Fans may have noticed that Kelce was wearing tape around his ankles during his tearful retirement speech.  That was his way of thanking assistant trainer Joe O’Pella, who was unable to tape Kelce’s ankles for his final game – the Eagles’ playoff loss at Tampa – while undergoing treatment for cancer.

“I tape this guy’s ankles and thumbs every day for 13 seasons,” O’Pell wrote on Instagram. “When he told me he was retiring and I expressed my regret of not being the last person to ever tape him, he offered to have me tape him for his retirement press conference.  That’s who he is. And I hope these stories can add to an already unbelievable legacy.”

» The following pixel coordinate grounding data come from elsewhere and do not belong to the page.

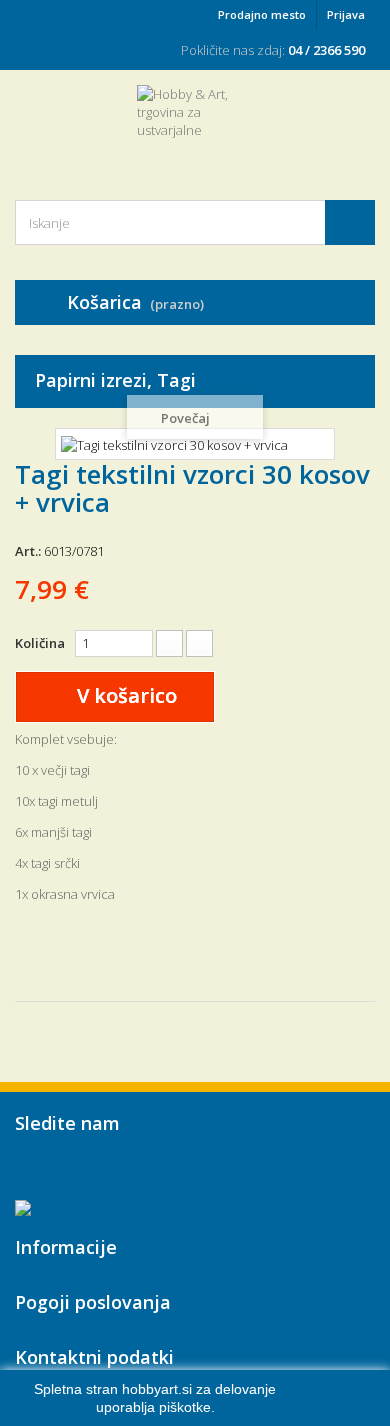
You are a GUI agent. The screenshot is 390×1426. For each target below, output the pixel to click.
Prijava (346, 14)
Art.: (28, 551)
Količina (40, 643)
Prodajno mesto (262, 14)
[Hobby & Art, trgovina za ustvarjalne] (195, 125)
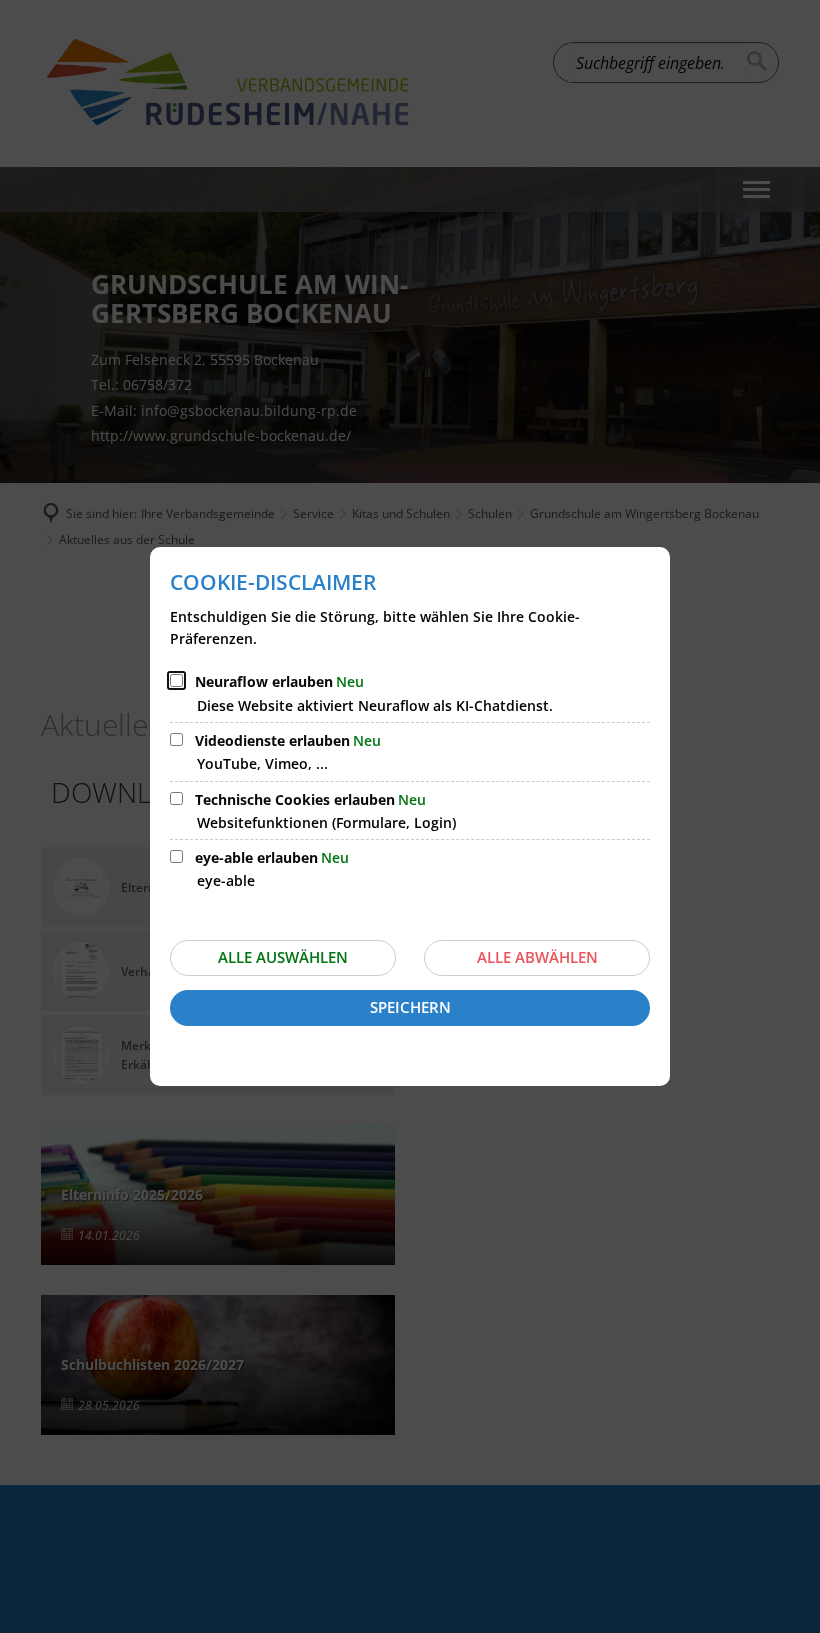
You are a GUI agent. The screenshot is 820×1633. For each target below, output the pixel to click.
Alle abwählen (537, 957)
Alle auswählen (283, 957)
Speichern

Cox’s legacy should also be recognized and appreciated.  In his prime, he was among the NFL’s best defensive tackles – he was voted to the NFL’s All-Decade team for the 2010’s.

While not as vocal as Kelce, Cox’s voice was also heard and heeded in the Eagles’ locker room.

He was also a major part of the Eagles’ community. Earlier this year, he donated a canine named “Carlo” to the Atlantic City Police Department K9, the second time he made such a gesture.

The ACPD responded by naming a police car “K9-91” in Cox’s honor.

Perhaps most important was the reciprocal loyalty between Kelce, Cox and the Eagles.

They are among the few players who have played their entire careers of at least 10 years with the Eagles. Prior to them, the last to accomplish the feat was tight end Brent Celek, who retired after Super Bowl LII after an 11-season career spent in Philly.

Graham will almost certainly join the fraternity after this season, followed possibly by tackle Lane Johnson, who is entering his 12th season as a first-round pick in 2013.

After that, I’ll probably have to expand my Mount Rushmore.

MAAC Championships heading to A.C.

Now that the high school basketball season is over – congrats to Mainland Regional High School’s Girls' team on winning the State Group III championship – local hoops fans in search of action can head over to Jim Whelan Boardwalk Hall this week for the Metro Atlantic Athletic Conference men’s and women’s conference tournaments.

It marks the fourth straight year the tournament will be held at Boardwalk Hall.  Winners receive automatic bids to the upcoming NCAA Division I tournaments known as "March Madness."

On the local front, Fairfield University’s men’s team features guard Caleb Fields, a Wildwood Catholic Academy graduate from Cape May Court House who is the Stags’ second-leading scorer at 16.1 points per game.

The MAAC and Boardwalk Hall reached an agreement last year on a three-year extension that will keep the tournaments in town through 2026.